What lines in the entries hold the string "agent"? List them.

## [Task data]
☆ ☆ ☆ ☆ ☆ ☆ ☆

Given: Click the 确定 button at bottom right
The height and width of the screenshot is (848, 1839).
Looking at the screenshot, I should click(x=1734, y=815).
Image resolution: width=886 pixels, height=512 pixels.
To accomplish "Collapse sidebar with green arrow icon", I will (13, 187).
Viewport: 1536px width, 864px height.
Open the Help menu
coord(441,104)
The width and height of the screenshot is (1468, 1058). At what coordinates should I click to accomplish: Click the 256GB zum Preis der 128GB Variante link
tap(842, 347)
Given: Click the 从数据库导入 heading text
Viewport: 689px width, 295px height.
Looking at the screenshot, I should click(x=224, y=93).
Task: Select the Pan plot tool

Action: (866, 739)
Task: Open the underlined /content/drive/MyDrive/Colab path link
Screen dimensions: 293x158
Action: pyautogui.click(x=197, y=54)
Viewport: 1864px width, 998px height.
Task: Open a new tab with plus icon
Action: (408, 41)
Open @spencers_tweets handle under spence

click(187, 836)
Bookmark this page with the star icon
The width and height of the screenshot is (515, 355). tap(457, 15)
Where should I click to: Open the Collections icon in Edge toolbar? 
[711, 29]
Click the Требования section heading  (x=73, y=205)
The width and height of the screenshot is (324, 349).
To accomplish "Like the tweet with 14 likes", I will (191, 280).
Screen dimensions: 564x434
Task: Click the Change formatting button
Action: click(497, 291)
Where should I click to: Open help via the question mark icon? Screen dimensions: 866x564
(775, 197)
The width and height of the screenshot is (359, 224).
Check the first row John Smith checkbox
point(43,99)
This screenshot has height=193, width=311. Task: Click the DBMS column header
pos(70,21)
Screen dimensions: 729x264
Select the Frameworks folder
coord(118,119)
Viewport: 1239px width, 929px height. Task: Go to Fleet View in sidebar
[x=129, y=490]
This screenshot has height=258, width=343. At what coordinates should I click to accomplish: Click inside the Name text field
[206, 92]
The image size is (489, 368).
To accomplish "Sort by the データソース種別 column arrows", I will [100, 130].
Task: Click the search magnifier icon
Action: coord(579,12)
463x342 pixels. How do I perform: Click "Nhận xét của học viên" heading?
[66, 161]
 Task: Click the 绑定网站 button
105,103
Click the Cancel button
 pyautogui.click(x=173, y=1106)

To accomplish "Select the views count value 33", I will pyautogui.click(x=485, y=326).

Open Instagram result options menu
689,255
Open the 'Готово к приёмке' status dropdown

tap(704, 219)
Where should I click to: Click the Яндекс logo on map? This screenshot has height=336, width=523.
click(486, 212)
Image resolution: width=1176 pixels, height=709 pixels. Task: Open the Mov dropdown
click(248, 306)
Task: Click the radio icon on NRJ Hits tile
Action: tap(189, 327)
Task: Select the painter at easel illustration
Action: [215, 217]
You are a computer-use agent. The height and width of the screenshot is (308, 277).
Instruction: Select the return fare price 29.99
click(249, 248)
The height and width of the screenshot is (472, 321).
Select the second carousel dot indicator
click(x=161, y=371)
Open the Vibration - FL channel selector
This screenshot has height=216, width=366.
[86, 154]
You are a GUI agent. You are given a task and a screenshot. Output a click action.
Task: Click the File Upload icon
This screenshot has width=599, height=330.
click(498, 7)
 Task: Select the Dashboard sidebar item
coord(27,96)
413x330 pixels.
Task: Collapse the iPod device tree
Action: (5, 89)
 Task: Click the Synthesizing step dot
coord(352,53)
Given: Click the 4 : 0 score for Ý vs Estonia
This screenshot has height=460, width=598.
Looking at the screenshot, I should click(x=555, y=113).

☆ ☆ ☆ ☆ ☆ ☆ ☆

## [Written response]
You are a computer-use agent. The height and width of the screenshot is (308, 277).
You are a GUI agent. You are given a task and a screenshot. Output a click action.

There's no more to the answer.